Ci risiamo. Era già accaduto con Monti, poi con Letta, a seguire con Renzi ed infine con Gentiloni. Diversi esponenti politici anche di primo piano hanno affermato che si tratterebbe di un governo illegittimo, poiché non è stato eletto dal popolo italiano.

Sorge spontanea la domanda: per fare politica è proprio necessario ignorare la Costituzione vigente? Perché basterebbe conoscere l’ABC delle norme costituzionali per sapere che la “sovranità appartiene al popolo, che la esercita nelle forme e nei limiti della Costituzione” (art. 1) e che la seconda parte della Carta (di cui a lungo si è discusso in vista del referendum) non prevede che il governo sia eletto dal popolo. Infatti, l’art. 92 stabilisce che “il Presidente della Repubblica nomina il Presidente del Consiglio dei Ministri e, su proposta di questo, i Ministri”, mentre l’art. 94 afferma che “il governo deve avere la fiducia delle due Camere”.

Pertanto, in Italia dal 1948 non ci sono mai stati governi o Presidenti del Consiglio eletti dal popolo. I cittadini italiani votano per eleggere i propri rappresentanti in Parlamento, i quali possono dare o revocare la fiducia al governo. Fa parte delle prerogative del Presidente della Repubblica la libertà di scegliere la persona alla quale affidare l’incarico per cercare di formare un governo. Fino a prova contraria, l’Italia è anzitutto una Repubblica parlamentare (e non governativa).

Detto questo, si può discutere del problema relativo alla legittimità dell’attuale Parlamento e di conseguenza di tutti i governi che hanno ricevuto la sua fiducia. Non va dimenticata, infatti, la sentenza della Corte Costituzionale n. 1 del 2014, che ha dichiarato incostituzionali alcune parti della precedente legge elettorale (detta “porcellum”), con la quale sono stati eletti i parlamentari in carica: “Le assemblee parlamentari sono sedi esclusive della rappresentanza politica nazionale, si fondano sull’espressione del voto e quindi della sovranità popolare, ed in virtù di ciò ad esse sono affidate funzioni fondamentali, fra le quali vi sono, accanto a quelle di indirizzo e controllo del governo, anche le delicate funzioni connesse alla stessa garanzia della Costituzione (art. 138 Cost.)”.
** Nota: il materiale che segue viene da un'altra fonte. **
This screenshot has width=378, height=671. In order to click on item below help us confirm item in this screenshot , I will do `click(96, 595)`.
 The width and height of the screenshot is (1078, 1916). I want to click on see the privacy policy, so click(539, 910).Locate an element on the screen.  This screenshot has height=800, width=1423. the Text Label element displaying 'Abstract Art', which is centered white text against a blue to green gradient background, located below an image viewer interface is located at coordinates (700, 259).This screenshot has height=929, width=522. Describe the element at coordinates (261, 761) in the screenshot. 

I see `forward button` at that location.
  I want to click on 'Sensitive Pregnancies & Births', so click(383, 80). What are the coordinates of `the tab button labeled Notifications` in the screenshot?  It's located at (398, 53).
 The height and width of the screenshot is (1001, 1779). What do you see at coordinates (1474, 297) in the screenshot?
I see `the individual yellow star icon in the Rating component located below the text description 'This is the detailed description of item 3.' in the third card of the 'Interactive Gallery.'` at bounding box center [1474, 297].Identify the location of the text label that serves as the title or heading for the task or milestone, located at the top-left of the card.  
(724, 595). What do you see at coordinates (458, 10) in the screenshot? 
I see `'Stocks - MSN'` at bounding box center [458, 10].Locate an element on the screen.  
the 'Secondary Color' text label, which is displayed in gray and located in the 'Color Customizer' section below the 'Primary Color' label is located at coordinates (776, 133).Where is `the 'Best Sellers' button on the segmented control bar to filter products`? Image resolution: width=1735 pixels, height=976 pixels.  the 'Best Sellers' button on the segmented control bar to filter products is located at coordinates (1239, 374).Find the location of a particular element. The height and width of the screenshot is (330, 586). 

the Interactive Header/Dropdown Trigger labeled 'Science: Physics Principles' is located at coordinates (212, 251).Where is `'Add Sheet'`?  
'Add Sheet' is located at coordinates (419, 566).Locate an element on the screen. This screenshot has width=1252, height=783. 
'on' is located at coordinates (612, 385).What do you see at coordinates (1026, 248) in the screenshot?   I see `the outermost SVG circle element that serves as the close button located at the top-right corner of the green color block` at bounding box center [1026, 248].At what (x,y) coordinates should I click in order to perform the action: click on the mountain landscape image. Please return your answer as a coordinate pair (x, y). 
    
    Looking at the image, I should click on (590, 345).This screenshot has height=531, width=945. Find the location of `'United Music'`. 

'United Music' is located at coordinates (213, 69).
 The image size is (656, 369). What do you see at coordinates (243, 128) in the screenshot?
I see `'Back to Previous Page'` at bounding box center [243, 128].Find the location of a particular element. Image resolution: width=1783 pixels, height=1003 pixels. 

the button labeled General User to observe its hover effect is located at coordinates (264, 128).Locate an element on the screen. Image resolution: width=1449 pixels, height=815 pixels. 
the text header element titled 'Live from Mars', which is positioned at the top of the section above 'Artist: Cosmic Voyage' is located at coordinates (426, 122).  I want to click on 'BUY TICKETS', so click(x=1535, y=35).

Alla luce di questa sentenza è stato giustamente sottolineato che l’attuale Parlamento avrebbe dovuto evitare di porre mano alla revisione costituzionale, visto che non esiste alcun obbligo di procedere in tal senso. Discorso opposto si potrebbe fare per le funzioni “di indirizzo e controllo del governo”, poiché “le Camere sono organi costituzionalmente necessari ed indefettibili e non possono in alcun momento cessare di esistere o perdere la capacità di deliberare”. In altre parole, l’attuale Parlamento nasce con un vizio costituzionale, da tenere ben presente per le deliberazioni “straordinarie”, ma che non può inficiare il funzionamento delle istituzioni vigenti, sulla base del “principio fondamentale della continuità dello Stato, che non è un’astrazione e dunque si realizza in concreto attraverso la continuità in particolare dei suoi organi costituzionali: di tutti gli organi costituzionali, a cominciare dal Parlamento”.

Pertanto, un governo può essere sostenuto o contrastato dalle forze parlamentari, ma non può certamente essere considerato illegittimo. Confondere la normale dialettica politica con l’applicazione delle norme costituzionali è un grave errore. È essenziale che nel regime democratico tutti gli attori politici si riconoscano nelle regole comuni, a cominciare dalla Costituzione. Quando ciò non accade, ci si assume la responsabilità di lacerare la trama sulla quale è possibile costruire la convivenza nella diversità. Non riconoscere la legittimità di un governo significa disconoscere la Costituzione vigente. Il fatto che in questa operazione siano oggi in prima fila partiti che nella recente campagna referendaria si erano schierati a difesa della Costituzione mostra quanto la politica italiana sia strumentale.

Una sana e robusta cultura costituzionale esige rispetto delle regole e coerenza di principi. Il problema dell’Italia non è cambiare la Costituzione, ma – come scriveva Giuseppe Dossetti – “comprendere in profondità i suoi princìpi fondanti”. Abbiamo ancora molto da imparare.